Iran Sanctions Good for Trump Business Partners

The Trump Administration has been trying to break a deal with Iran lately. Under the deal, Iran doesn’t try to develop nuclear weapons. In return, America doesn’t impose some economic sanctions on Iran.

It’s hard to understand what Trump is thinking. Why would we encourage Iran to resume developing nuclear weapons, just so that we can put sanctions back on them?

Normally, the purpose of sanctions is to create economic pain that will force another country to change its policies. But Iran has already abandoned its nuclear program! Undermining American progress on the denuclearization of Iran just to reimpose sanctions seems like a case of putting the cart before the horse.

So, why the eagerness to reimpose sanctions on Iran, when they’re not actually developing nuclear weapon capacities?

One of the side effects of sanctions is that they create demand for money launderers. Sanctions separate bad people from their money. If the bad people want to get their money back, they need to turn to money launderers, who will make the money look like it’s clean and no longer covered by sanctions.
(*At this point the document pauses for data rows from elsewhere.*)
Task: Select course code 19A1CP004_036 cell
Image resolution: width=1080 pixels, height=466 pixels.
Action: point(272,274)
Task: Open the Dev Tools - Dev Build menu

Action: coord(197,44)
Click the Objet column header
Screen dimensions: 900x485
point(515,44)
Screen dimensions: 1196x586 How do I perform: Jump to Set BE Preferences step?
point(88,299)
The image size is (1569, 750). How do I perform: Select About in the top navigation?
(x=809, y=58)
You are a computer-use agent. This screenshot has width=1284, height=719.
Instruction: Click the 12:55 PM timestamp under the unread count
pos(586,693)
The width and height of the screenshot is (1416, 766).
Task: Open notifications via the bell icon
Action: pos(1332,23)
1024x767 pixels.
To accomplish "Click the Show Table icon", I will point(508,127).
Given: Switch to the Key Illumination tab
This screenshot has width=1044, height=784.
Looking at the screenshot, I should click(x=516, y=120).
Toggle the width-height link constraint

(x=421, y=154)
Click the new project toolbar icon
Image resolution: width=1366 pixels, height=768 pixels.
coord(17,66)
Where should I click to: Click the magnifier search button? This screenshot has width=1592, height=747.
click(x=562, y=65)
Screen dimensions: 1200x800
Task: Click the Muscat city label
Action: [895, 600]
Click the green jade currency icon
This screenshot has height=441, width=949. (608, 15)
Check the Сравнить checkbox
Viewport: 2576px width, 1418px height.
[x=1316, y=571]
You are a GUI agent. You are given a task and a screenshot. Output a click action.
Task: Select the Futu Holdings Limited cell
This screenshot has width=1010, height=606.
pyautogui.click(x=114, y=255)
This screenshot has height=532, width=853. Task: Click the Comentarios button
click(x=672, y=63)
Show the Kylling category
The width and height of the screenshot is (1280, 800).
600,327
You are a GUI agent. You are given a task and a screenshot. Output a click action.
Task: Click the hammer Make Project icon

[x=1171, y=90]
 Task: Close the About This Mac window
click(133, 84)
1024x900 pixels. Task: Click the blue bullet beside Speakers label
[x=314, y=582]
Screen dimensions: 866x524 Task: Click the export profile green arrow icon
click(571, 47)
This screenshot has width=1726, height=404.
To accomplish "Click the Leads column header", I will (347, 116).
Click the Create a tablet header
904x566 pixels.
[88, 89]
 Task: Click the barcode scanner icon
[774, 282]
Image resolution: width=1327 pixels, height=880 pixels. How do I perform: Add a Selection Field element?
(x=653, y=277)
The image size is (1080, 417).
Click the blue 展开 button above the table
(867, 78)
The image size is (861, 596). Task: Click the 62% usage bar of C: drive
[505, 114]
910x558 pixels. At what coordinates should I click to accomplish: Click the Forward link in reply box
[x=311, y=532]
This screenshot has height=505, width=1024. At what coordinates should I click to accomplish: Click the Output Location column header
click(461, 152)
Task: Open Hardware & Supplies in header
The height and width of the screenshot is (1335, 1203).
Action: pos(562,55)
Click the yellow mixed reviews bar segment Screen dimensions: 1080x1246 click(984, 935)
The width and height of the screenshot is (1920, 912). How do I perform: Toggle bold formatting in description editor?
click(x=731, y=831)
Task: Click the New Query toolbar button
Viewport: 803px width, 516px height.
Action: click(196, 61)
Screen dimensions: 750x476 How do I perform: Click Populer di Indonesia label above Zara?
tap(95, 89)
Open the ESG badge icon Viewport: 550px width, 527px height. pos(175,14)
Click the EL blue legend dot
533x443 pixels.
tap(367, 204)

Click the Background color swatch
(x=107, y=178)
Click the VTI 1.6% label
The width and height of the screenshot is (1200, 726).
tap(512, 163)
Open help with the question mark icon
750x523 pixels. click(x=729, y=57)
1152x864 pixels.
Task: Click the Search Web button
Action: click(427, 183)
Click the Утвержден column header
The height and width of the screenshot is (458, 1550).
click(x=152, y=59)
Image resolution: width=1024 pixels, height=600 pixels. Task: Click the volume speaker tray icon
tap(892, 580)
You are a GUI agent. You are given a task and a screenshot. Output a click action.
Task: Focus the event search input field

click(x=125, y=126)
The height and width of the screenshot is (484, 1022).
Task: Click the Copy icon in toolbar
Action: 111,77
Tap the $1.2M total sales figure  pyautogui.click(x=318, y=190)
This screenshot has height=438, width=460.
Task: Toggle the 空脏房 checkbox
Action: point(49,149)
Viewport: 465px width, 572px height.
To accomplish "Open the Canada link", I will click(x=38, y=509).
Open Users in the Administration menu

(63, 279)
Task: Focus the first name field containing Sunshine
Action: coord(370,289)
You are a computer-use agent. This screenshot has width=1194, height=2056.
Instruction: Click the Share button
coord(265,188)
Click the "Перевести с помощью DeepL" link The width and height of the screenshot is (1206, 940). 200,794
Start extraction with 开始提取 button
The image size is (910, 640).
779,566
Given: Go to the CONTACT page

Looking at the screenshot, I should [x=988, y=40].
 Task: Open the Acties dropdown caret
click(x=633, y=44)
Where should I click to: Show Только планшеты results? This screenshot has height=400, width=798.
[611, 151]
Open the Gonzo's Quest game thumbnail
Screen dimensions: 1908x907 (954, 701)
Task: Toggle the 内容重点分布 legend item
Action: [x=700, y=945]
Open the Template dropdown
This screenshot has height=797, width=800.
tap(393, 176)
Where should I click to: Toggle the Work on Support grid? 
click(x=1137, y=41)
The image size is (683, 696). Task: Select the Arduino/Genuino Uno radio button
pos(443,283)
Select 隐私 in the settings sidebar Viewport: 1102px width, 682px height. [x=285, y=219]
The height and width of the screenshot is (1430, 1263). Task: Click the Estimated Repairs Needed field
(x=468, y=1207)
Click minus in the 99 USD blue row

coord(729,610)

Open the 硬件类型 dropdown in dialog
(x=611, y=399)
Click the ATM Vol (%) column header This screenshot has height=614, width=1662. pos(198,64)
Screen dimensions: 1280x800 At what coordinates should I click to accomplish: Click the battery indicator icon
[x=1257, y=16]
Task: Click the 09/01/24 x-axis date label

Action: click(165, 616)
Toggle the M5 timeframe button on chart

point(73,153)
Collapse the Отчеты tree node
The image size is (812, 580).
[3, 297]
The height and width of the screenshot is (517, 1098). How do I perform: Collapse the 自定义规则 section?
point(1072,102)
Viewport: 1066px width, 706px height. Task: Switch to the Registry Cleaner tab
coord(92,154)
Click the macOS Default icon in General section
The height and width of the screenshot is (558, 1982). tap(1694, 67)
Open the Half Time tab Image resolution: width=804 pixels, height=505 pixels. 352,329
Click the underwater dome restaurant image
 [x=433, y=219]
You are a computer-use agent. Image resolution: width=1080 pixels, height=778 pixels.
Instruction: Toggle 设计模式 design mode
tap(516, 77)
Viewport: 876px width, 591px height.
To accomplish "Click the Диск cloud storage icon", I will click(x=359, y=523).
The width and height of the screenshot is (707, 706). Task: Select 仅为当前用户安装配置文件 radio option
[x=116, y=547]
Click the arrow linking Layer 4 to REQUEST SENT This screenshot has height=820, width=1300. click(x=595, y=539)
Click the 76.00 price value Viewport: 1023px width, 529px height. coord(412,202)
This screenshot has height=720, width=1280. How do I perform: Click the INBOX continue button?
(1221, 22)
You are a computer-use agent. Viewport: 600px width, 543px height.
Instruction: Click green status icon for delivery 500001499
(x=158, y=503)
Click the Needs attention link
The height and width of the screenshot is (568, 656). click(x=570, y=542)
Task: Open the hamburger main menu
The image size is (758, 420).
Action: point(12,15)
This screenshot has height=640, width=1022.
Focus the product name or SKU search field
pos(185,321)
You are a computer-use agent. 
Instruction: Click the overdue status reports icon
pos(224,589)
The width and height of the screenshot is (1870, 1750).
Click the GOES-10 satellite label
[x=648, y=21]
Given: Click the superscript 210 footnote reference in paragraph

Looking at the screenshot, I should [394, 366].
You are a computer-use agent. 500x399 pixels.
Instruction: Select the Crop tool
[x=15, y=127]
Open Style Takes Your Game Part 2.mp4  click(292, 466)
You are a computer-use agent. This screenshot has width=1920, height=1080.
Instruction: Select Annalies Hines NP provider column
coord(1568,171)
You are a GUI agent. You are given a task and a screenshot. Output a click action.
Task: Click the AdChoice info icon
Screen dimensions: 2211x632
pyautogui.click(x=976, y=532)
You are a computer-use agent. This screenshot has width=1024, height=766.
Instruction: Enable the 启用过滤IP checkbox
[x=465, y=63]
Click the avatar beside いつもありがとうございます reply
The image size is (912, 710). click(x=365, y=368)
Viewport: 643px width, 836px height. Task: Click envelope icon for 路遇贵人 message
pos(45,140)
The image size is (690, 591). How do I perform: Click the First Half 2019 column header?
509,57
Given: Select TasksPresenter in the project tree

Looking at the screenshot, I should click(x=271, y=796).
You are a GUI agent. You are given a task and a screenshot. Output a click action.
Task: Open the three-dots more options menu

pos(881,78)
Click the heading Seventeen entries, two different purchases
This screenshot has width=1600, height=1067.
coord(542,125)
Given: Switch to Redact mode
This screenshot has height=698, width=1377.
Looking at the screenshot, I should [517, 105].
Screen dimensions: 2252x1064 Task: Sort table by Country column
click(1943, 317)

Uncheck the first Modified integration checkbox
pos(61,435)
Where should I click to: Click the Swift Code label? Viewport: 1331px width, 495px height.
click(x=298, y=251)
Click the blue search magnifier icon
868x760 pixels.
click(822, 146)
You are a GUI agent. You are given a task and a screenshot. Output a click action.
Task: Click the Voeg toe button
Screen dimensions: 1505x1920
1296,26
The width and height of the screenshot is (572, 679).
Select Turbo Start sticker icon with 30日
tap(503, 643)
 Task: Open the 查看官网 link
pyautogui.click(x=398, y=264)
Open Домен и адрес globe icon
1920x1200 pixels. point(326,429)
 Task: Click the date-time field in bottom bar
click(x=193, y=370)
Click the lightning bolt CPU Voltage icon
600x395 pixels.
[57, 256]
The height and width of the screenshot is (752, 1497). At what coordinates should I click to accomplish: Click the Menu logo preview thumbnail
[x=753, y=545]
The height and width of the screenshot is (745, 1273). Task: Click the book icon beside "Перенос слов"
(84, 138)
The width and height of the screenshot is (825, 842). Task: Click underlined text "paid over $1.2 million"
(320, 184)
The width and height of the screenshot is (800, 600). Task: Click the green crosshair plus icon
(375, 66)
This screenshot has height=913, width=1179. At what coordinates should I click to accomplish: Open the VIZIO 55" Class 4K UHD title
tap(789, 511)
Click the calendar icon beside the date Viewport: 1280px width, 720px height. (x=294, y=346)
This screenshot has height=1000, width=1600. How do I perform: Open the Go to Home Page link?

Does Donald Trump have business partners who have been accused of helping Iran circumvent sanctions? Yes. Does Donald Trump have business partners who have profited from the sale of weapons to the Iranian regime? Yes.

There are at least six clear examples that I know of:

  1. Trump earned at least $5.3 million from business partners in Azerbaijan who have been accused by United States diplomats of laundering money for the Iranian Revolutionary Guard.
  2. Trump’s Russian business partner in Toronto partially owned a subsidiary of Russian arms manufacturer Rosoboronexport, which sold weapons to the Iranian and North Korean regimes and participated in an Azerbaijani money laundering operation.
  3. Trump was once the New York City landlord for a state-owned Iranian bank that was accused by American officials of financing Iran’s nuclear program and terrorist activities orchestrated by the Iranian Revolutionary Guard.
  4. Trump once had extensive business ties with a company run by the Crown Prince of Dubai, a province of the United Arab Emirates that played an active role smuggling nuclear components and other sanctioned goods into Iran.
  5. Trump had multiple business dealings with Adnan Khashoggi, the arms dealer who helped broker the Iran Contra arms swap, in which the Reagan Administration secretly traded weapons to Iran to secure the release of American hostages.
  6. Trump partnered with the Silk Road Group on development projects in Georgia and Kazakhstan, a company that controlled a joint-venture project in the Iranian oil sector that was later targeted by sanctions.

As far as I’m aware, Trump’s connections to Iranian business interests haven’t all been reported out together in a single integrated way.  A lot of these cases are frustratingly complex and difficult to explain. Unfortunately, that’s how money laundering is supposed to work. You move a pile of dirty cash around through a bunch of shell companies until people become so confused that they give up trying to figure out where it all started from. But despite its complexity, the overall record is clear. Trump has consistently profited off business with partners who were involved in circumventing sanctions on Iran.